**ESTRATTO SELEZIONATO**

▼

È tempo di rappresentare la disabilità nella moda
Moda e disabilità
Ho partecipato per la prima volta alla New York Fashion Week nel 2017. Non appena sono arrivata nella ‘città che non dorme mai’, mi sono resa immediatamente conto del perché la gente la chiami così: quando hai a che fare con barriere architettoniche ovunque, non puoi letteralmente appisolarti un attimo. Mi sono spostata da sfilata a sfilata per ritrovarmi, ogni volta, a incontrare persone all’ingresso che non avevano alcuna nozione di come far accedere all’edificio una persona in sedia a rotelle come me. A un certo punto, la mia assistente personale ha dovuto prendermi in spalla e trascinarsi dietro la mia sedia a rotelle. Che dire, non era di certo il tipo di ingresso che avevo sognato ma mi fece pensare: in un settore che celebra la diversità, come mai non c’erano altre persone come me ai vari eventi?
Sono nata con una forma rara di distrofia muscolare che causa una perdita progressiva della muscolatura in tutto il corpo e, in alcuni casi, persino il collasso di uno o entrambi i polmoni. La moda e il beauty sono da sempre una fonte di gioia e pace per me. Trovo la mia dimensione di normalità nelle stampe più vivaci o in un rossetto particolarmente accesso che mi permettono di distinguermi dagli altri e sentirmi davvero vista e non diventare un oggetto di studio sotto gli sguardi fissi delle gente. Questo perché, anche quando noto che inizialmente l’attenzione di qualcuno cade sulla mia sedia a rotelle, io non distolgo lo sguardo ma lo mantengo finché anche quello dell’altro si è spostato altrove – sul mio stile per esempio. Ma, come accade per tante altre persone con disabilità, in fatto di rappresentazione nel settore moda e beauty, mi sento spesso esclusa.

▲

**DETTAGLI DEL COMPITO**
Trascriva senza modifiche il passo dell'articolo su moda e disabilità che si apre con le parole contenenti «Sono nata con» e si chiude con «sento spesso esclusa.».

**MATERIALE FORNITO**
▼

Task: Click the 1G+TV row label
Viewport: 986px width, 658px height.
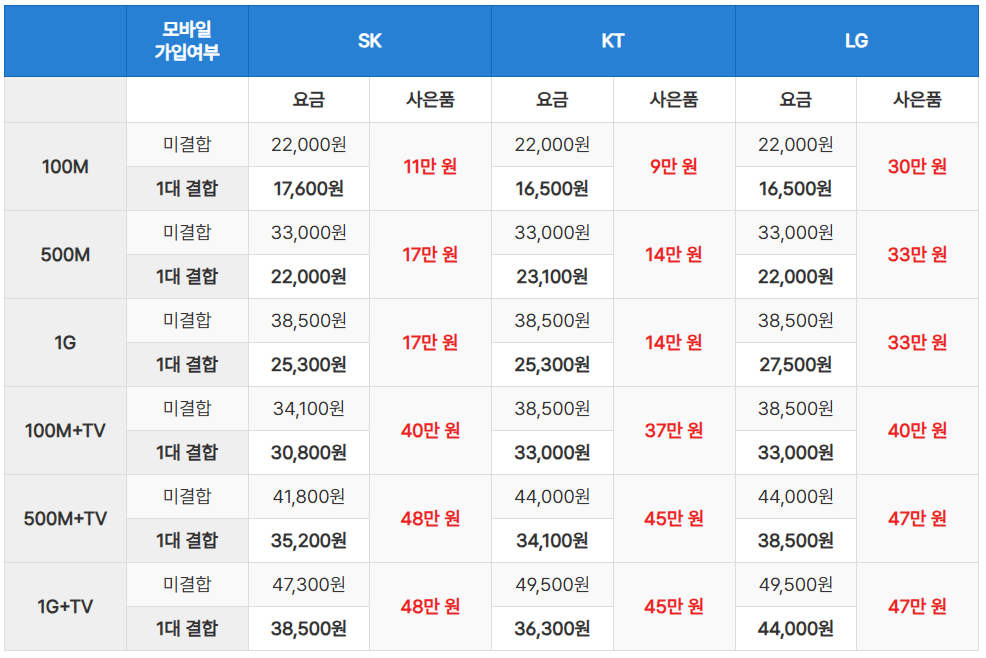Action: pos(65,606)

▲

**RISPOSTA SCRITTA**
Sono nata con una forma rara di distrofia muscolare che causa una perdita progressiva della muscolatura in tutto il corpo e, in alcuni casi, persino il collasso di uno o entrambi i polmoni. La moda e il beauty sono da sempre una fonte di gioia e pace per me. Trovo la mia dimensione di normalità nelle stampe più vivaci o in un rossetto particolarmente accesso che mi permettono di distinguermi dagli altri e sentirmi davvero vista e non diventare un oggetto di studio sotto gli sguardi fissi delle gente. Questo perché, anche quando noto che inizialmente l’attenzione di qualcuno cade sulla mia sedia a rotelle, io non distolgo lo sguardo ma lo mantengo finché anche quello dell’altro si è spostato altrove – sul mio stile per esempio. Ma, come accade per tante altre persone con disabilità, in fatto di rappresentazione nel settore moda e beauty, mi sento spesso esclusa.